> Directions: Put every line of the listing from the one containing "Image resolution: width=1400" down to the one containing "coordinates (810, 1990)." into a Markdown table with the columns Row and Line, numbering the rows and leaving out blank lines.

-----

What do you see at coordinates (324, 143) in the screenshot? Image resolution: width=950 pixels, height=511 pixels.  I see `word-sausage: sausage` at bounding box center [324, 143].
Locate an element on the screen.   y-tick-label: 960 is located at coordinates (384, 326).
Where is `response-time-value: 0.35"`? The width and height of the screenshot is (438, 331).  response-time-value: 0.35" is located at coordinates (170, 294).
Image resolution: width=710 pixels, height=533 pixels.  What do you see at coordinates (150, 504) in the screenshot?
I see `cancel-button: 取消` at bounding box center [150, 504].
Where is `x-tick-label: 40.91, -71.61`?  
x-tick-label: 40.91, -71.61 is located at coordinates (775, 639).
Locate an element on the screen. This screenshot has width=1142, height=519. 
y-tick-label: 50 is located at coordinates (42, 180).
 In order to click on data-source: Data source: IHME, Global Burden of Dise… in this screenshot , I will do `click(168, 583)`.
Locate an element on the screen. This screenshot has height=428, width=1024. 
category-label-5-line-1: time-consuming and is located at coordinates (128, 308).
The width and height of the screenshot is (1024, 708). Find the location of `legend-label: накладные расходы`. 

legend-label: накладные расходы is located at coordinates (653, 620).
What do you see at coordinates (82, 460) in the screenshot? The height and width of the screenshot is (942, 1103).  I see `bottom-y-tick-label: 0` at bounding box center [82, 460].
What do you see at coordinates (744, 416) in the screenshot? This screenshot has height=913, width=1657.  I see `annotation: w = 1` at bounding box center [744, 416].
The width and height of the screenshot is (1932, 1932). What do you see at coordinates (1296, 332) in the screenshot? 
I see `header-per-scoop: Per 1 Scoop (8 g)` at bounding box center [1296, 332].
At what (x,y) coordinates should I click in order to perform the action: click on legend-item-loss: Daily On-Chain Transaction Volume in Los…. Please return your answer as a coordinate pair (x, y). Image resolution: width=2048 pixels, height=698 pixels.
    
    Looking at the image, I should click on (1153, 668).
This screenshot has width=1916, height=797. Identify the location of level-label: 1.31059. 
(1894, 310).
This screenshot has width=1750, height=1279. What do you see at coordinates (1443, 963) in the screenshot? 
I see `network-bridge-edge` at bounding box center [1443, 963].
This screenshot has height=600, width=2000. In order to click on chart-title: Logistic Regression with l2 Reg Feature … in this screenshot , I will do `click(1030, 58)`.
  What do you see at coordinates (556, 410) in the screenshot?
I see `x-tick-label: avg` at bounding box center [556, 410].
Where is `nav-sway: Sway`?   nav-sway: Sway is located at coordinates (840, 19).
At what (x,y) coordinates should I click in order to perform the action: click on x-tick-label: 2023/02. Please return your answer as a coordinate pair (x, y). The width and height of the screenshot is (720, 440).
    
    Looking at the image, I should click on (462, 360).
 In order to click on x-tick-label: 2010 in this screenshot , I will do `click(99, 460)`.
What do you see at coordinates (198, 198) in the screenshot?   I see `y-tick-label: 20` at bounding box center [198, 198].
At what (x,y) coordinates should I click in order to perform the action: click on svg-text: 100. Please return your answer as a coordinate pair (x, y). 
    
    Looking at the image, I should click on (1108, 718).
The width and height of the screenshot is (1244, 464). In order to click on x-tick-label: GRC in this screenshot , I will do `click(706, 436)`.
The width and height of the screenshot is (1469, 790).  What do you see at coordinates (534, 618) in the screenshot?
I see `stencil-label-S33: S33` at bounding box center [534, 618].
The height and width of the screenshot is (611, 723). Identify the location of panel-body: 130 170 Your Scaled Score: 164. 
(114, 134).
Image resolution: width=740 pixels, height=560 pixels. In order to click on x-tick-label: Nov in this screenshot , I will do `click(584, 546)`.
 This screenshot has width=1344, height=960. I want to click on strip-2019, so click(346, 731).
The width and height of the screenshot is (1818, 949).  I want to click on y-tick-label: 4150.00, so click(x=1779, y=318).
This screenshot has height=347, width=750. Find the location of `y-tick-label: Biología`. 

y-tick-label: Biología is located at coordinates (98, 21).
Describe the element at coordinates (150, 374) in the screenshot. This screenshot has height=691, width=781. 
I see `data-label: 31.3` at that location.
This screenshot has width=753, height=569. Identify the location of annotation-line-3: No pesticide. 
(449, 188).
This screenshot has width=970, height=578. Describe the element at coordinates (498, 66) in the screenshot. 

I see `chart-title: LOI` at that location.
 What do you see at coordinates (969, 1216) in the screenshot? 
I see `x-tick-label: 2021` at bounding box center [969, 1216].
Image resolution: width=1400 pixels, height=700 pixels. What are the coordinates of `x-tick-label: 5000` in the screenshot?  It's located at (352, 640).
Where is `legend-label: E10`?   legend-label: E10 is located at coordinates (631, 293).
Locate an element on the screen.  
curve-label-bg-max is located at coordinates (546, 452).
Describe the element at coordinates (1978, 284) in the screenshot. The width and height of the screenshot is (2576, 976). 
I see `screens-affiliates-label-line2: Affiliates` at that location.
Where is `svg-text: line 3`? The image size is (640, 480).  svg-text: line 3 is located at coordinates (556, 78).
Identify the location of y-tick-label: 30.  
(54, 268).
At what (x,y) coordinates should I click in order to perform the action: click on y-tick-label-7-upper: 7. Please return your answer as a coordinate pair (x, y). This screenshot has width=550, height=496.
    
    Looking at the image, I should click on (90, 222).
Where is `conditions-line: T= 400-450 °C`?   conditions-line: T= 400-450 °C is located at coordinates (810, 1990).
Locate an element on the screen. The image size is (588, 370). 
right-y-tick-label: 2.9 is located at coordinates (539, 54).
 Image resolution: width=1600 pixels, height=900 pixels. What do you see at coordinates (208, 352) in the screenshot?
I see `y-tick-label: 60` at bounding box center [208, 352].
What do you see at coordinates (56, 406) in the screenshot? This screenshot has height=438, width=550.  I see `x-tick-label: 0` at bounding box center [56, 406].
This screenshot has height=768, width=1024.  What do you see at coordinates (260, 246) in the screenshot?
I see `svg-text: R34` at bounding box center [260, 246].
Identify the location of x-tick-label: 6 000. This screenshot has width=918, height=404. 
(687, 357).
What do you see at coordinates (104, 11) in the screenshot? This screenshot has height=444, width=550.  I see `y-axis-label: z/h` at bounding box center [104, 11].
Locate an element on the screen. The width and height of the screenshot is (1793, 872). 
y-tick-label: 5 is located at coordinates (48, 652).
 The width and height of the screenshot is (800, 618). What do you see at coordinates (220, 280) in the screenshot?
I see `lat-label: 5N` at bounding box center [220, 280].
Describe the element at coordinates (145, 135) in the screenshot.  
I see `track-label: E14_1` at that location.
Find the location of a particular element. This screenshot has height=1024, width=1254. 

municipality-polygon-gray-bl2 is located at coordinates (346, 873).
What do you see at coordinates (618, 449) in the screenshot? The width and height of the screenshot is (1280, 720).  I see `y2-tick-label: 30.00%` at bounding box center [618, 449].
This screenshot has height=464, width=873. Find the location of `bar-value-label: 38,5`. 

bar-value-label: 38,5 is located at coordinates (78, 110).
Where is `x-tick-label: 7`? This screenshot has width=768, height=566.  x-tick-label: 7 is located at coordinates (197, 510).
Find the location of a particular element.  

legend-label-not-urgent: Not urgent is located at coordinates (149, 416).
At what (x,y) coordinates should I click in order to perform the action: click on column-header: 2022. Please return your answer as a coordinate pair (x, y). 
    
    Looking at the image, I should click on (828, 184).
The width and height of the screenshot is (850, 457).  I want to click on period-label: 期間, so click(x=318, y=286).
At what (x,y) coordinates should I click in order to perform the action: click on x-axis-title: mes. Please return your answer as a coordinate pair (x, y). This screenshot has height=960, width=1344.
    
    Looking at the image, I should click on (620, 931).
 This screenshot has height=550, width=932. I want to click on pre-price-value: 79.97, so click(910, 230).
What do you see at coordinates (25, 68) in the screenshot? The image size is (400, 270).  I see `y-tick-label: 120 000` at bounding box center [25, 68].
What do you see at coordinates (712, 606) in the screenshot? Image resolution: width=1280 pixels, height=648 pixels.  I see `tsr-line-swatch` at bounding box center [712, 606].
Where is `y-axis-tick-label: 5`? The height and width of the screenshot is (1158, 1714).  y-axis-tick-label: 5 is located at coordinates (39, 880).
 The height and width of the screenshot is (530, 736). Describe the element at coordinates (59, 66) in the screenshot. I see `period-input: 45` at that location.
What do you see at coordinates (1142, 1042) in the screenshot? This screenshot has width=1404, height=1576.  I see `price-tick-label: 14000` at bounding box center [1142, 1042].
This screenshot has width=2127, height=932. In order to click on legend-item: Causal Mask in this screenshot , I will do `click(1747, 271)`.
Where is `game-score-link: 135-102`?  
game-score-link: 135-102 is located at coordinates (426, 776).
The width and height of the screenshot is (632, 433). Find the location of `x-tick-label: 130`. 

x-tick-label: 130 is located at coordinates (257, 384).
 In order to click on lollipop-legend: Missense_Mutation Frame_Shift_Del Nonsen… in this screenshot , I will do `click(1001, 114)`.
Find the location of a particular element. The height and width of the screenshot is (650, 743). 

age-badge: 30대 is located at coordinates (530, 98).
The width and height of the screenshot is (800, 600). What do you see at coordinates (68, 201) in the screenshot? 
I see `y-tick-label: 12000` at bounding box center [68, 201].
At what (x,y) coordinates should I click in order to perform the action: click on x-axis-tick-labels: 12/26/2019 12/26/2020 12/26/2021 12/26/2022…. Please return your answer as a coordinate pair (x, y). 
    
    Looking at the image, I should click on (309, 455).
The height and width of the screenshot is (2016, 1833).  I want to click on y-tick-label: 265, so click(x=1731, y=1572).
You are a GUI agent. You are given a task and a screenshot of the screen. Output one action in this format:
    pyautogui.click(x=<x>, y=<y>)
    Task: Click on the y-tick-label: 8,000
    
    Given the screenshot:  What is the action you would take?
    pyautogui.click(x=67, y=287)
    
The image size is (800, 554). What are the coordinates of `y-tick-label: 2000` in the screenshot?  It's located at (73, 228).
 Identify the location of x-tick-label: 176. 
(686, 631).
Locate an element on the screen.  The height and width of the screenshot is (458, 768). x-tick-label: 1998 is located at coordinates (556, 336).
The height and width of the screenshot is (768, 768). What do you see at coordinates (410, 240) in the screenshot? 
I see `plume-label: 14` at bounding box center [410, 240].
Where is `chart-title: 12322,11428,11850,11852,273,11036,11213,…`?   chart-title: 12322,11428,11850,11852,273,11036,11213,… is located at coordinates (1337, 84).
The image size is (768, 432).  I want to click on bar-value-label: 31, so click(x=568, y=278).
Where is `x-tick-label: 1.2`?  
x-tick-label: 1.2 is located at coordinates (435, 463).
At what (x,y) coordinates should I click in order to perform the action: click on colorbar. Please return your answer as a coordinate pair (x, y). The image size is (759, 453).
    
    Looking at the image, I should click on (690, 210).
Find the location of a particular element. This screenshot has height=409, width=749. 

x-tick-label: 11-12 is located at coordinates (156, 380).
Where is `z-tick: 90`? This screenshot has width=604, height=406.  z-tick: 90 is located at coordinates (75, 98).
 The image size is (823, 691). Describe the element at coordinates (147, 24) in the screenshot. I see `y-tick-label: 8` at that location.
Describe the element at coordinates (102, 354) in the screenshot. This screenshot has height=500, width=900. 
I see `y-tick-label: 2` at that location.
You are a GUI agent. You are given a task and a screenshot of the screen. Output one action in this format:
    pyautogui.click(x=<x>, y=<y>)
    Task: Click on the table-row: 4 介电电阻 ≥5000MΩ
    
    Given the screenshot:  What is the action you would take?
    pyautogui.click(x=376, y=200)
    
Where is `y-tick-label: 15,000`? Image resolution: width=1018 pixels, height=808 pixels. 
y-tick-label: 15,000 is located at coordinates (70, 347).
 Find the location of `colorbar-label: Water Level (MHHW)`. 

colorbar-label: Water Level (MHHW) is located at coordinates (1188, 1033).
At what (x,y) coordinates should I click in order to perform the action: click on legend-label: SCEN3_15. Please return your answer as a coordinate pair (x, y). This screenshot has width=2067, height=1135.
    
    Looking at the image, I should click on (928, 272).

-----

> Task result:
| Row | Line |
|---|---|
| 1 | Image resolution: width=1400 pixels, height=700 pixels. What are the coordinates of `x-tick-label: 5000` in the screenshot?  It's located at (352, 640). |
| 2 | Where is `legend-label: E10`?   legend-label: E10 is located at coordinates (631, 293). |
| 3 | Locate an element on the screen.   |
| 4 | curve-label-bg-max is located at coordinates (546, 452). |
| 5 | Describe the element at coordinates (1978, 284) in the screenshot. The width and height of the screenshot is (2576, 976).  |
| 6 | I see `screens-affiliates-label-line2: Affiliates` at that location. |
| 7 | Where is `svg-text: line 3`? The image size is (640, 480).  svg-text: line 3 is located at coordinates (556, 78). |
| 8 | Identify the location of y-tick-label: 30.   |
| 9 | (54, 268). |
| 10 | At what (x,y) coordinates should I click in order to perform the action: click on y-tick-label-7-upper: 7. Please return your answer as a coordinate pair (x, y). This screenshot has width=550, height=496. |
| 11 |     Looking at the image, I should click on (90, 222). |
| 12 | Where is `conditions-line: T= 400-450 °C`?   conditions-line: T= 400-450 °C is located at coordinates (810, 1990). |